**AIM OF THE EXERCISE**
Show all lines of the listing that contain the word "estadual".

◇ ◇ ◇ ◇ ◇

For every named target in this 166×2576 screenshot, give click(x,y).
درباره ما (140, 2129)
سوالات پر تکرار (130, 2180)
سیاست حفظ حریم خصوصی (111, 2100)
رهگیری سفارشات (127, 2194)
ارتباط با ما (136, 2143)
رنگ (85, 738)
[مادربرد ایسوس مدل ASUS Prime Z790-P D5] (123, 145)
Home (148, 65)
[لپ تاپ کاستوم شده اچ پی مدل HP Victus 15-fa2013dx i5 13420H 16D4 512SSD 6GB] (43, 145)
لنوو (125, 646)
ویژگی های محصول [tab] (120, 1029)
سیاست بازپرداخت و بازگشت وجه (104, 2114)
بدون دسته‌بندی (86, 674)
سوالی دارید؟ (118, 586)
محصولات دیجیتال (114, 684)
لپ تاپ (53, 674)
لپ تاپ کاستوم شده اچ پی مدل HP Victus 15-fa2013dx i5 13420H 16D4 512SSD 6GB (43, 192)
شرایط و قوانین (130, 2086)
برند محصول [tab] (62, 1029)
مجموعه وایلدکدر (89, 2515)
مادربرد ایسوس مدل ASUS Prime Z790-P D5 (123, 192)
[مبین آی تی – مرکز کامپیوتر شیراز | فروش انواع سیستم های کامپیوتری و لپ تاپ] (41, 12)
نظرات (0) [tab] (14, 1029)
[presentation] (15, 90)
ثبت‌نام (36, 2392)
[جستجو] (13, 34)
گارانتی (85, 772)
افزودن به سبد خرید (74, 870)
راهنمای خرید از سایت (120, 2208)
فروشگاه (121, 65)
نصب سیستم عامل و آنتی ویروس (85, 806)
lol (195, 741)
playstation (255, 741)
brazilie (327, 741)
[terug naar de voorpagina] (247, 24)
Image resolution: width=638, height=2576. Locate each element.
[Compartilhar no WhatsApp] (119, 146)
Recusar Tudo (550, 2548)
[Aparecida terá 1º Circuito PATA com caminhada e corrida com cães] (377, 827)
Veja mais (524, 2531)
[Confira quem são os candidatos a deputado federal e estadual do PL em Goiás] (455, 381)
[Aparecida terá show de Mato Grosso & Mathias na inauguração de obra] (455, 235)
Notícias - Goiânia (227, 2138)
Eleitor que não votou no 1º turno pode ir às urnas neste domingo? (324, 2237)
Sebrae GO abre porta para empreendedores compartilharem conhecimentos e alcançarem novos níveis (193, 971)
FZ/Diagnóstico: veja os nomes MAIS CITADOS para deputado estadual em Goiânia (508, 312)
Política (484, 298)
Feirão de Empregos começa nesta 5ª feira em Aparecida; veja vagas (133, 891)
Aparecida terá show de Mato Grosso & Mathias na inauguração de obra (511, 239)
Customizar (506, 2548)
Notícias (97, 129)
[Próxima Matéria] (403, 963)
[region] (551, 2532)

◇ ◇ ◇ ◇ ◇

**FINAL ANSWER**
[Confira quem são os candidatos a deputado federal e estadual do PL em Goiás] (455, 381)
FZ/Diagnóstico: veja os nomes MAIS CITADOS para deputado estadual em Goiânia (508, 312)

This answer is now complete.